**TASK ITEM:**
From the data that follows, copy every line holding the string "into".

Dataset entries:
---+---
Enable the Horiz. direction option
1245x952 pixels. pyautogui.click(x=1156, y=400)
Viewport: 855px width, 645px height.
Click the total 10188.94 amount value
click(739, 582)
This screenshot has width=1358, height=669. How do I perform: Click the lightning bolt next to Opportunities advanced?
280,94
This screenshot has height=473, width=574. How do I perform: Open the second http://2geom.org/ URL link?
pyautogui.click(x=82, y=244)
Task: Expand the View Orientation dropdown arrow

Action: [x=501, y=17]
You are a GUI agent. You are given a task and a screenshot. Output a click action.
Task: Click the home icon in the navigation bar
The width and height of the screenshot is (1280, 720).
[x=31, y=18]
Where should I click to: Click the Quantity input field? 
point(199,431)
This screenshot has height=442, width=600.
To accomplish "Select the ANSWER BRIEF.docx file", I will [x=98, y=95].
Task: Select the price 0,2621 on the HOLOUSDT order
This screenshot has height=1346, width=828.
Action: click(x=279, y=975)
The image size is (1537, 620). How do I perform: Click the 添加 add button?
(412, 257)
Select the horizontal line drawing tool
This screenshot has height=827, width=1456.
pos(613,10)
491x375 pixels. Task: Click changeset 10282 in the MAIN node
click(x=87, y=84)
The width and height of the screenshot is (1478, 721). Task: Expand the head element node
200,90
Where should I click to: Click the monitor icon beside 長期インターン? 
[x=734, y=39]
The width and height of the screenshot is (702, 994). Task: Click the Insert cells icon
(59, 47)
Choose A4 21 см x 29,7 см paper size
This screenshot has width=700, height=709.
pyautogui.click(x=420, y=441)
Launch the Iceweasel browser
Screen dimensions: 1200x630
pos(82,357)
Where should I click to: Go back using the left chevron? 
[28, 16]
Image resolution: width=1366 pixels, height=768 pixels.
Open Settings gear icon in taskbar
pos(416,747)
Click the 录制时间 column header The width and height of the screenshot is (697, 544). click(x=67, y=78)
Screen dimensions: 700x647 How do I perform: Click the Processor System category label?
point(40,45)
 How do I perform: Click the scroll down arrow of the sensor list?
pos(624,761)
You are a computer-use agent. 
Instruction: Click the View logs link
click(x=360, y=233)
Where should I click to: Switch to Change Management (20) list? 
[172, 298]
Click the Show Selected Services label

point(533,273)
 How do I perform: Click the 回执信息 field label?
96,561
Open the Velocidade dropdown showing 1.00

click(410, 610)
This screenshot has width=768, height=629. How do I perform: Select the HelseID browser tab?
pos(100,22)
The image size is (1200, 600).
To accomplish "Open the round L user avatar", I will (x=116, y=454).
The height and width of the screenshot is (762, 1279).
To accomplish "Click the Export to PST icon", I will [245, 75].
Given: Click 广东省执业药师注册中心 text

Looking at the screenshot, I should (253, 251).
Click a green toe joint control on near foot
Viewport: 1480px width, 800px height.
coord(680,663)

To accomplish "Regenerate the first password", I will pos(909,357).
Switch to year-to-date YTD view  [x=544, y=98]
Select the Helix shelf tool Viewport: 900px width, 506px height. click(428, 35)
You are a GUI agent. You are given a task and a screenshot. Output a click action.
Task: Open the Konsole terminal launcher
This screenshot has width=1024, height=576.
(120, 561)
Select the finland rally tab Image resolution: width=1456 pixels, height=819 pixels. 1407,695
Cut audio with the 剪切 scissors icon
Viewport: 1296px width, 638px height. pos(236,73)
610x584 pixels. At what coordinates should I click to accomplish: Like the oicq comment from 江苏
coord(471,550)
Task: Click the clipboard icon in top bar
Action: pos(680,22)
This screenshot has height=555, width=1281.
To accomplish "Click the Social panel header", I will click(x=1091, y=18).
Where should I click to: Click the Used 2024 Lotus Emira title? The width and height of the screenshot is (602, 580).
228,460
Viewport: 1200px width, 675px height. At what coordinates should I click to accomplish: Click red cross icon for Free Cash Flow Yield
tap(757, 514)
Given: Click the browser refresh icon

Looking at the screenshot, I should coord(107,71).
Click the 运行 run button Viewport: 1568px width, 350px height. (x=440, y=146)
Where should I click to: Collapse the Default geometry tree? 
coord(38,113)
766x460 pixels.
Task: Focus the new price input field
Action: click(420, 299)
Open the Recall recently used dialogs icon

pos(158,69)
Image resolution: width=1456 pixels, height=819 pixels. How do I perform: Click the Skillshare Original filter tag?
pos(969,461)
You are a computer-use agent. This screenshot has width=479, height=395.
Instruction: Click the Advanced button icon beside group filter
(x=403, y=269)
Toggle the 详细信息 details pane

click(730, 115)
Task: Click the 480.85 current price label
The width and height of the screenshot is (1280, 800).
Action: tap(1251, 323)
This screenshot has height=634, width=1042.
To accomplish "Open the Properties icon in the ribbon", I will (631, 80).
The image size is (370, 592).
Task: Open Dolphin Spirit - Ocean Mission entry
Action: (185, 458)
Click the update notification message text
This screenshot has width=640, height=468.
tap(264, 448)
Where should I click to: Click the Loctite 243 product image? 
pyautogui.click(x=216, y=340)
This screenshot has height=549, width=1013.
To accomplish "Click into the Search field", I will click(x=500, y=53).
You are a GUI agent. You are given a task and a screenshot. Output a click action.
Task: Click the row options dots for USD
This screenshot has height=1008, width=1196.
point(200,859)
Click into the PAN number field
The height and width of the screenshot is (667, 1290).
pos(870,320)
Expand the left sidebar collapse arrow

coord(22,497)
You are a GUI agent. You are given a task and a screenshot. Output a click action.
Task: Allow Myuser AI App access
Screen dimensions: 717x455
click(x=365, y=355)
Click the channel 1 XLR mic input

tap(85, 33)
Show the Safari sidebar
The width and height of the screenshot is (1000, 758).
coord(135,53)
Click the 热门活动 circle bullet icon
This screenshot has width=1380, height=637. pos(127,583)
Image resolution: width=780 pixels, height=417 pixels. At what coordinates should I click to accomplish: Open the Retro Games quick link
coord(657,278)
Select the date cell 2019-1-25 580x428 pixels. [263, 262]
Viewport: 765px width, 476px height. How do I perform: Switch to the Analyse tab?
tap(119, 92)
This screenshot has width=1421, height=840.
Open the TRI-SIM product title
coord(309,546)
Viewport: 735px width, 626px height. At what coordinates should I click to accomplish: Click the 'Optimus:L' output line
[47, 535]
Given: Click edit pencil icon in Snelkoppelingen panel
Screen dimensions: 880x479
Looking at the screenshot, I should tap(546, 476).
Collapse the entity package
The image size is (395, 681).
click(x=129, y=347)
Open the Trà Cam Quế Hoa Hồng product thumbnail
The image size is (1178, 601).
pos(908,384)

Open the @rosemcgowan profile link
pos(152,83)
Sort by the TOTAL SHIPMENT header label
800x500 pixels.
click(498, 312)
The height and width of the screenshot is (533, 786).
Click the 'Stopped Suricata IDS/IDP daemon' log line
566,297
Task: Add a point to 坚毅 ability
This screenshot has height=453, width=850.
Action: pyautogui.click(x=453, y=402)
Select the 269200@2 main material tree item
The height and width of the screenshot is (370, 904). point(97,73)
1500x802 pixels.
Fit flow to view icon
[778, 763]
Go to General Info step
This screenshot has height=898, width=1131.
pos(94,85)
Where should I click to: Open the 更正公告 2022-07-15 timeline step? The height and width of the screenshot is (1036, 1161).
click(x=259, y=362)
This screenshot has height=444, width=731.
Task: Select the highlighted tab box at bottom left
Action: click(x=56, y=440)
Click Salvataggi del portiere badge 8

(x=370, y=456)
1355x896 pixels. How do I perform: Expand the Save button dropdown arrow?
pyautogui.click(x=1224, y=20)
---+---
**SOLVED PROBLEM:**
To accomplish "Click into the Search field", I will click(x=500, y=53).
Click into the PAN number field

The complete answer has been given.